Consider benefits, as well as costs, in assessing Site C
Re: Site C running over-budget: BCUC, Nov. 2.
I have been reading with interest the coverage of the B.C. Utilities Commission report on Site C costs. The report pegs the total cost of completing the project at between $10 billion and $12.5 billion, while the costs to terminate are $3.9 billion. This leaves the reader with the impression it is much “cheaper” to terminate the project.
However, these numbers don’t consider that if the project is terminated, the $3.9 billion will have to be recovered, likely in the form of higher electricity rates from existing electricity sales. If the project is completed, the costs will be spread over increased electricity sales. Simplistically, if the revenue from the added Site C generation exceeds the additional costs to complete the project, then we will be better off to complete the project.
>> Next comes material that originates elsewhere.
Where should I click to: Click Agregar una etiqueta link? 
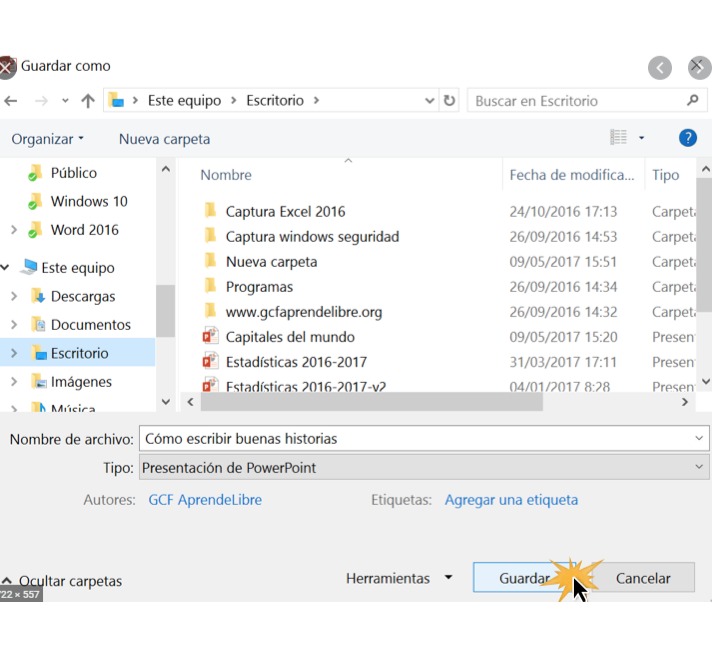[511, 500]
Every new generation project has produced more electricity than needed domestically simply because new generation comes in large increments. Historically, the excess energy has been sold to California. However, the more immediate need may be to use this energy to displace coal-fired generation in Alberta (which may also reduce the environmentalists’ angst over the project).
In the medium term there’ll be a need for hydro reservoirs (and batteries) to store renewable energy from solar and wind when it’s produced, and then feed the energy back to the grid when the renewables aren’t operating.
When the government reviews Site C I’m sure they’ll include the benefits as well as the costs. However, I think it would be useful to provide your readers with a balanced view that includes benefits as well as costs.